Jawaid Iqbal

Personal information
- Born: 5 February 1972 (age 53) Sialkot, Punjab, Pakistan
- Batting: Right-handed
- Bowling: Off spin
- Role: Bowler

Career statistics
| Competition | First-class | ICC Trophy |
| Matches | 1 | 5 |
| Runs scored | 4 | 34 |
| Batting average | 2.00 | 17.00 |
| 100s/50s | 0/0 | 0/0 |
| Top score | 3 | 17* |
| Balls bowled | 66 | 282 |
| Wickets | 0 | 6 |
| Bowling average | – | 29.16 |
| 5 wickets in innings | – | 0 |
| 10 wickets in match | – | 0 |
| Best bowling | – | 3/29 |
| Catches/stumpings | 0/– | 0/– |
- Source: CricketArchive, 6 January 2008

= Jawaid Iqbal =

Pakistani-born Hong Kong cricketer

Jawaid Iqbal is a retired Pakistani-born Hong Kong cricketer. A right-handed batsman and right-arm off spin bowler, he first played for the Hong Kong cricket team in 2000.

==Biography==

Born in Sialkot in 1972, Jawaid Iqbal first represented Hong Kong in cricket in the 2000 ACC Trophy in the UAE. He next played for them in the 2001 ICC Trophy in Ontario. He played in the ACC Trophy tournaments of 2002 and 2004.

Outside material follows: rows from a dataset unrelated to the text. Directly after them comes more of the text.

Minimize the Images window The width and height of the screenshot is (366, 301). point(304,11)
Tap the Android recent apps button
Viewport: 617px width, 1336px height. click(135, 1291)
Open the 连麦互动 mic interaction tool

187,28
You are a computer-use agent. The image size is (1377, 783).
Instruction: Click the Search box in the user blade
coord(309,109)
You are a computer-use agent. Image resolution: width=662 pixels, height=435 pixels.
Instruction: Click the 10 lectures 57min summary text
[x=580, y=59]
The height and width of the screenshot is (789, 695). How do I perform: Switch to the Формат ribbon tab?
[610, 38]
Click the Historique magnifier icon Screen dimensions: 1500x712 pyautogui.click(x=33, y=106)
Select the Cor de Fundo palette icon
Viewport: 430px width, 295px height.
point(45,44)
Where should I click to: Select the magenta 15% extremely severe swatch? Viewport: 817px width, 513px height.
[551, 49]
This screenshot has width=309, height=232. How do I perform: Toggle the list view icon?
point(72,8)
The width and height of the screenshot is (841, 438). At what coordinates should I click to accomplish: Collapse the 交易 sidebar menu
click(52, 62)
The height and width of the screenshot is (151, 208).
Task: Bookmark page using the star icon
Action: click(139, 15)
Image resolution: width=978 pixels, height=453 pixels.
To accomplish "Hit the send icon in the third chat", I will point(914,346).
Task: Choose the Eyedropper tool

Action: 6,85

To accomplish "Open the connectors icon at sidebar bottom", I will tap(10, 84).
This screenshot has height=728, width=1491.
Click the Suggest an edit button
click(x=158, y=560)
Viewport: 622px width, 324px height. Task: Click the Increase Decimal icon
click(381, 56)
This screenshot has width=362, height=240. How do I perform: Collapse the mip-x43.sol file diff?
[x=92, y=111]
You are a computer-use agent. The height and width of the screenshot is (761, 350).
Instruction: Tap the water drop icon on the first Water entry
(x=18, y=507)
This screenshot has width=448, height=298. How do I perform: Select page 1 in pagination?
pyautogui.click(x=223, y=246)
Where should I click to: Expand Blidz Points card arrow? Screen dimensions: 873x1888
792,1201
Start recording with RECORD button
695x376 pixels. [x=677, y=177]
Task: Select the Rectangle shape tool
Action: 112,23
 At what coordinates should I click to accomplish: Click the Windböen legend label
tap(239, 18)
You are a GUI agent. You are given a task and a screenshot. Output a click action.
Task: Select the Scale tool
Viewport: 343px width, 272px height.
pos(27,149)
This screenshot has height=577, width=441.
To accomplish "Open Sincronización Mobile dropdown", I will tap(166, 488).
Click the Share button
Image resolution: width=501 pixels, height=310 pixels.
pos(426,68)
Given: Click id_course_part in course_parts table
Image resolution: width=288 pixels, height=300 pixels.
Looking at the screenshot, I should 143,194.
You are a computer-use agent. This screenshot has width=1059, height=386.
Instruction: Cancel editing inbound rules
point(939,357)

In April 2005, he made his first-class debut, playing against the UAE in the 2005 ICC Intercontinental Cup. He played an ACC Fast Track Countries Tournament match against Malaysia later in the year. His last match to date for Hong Kong was an ACC Premier League match against Singapore in September 2006. He played in a sixes tournament in Hua Hin in April 2007.

Iqbal coached the Hong Kong national under-19 cricket team at the 2019 ACC Under-19 Eastern Region tournament.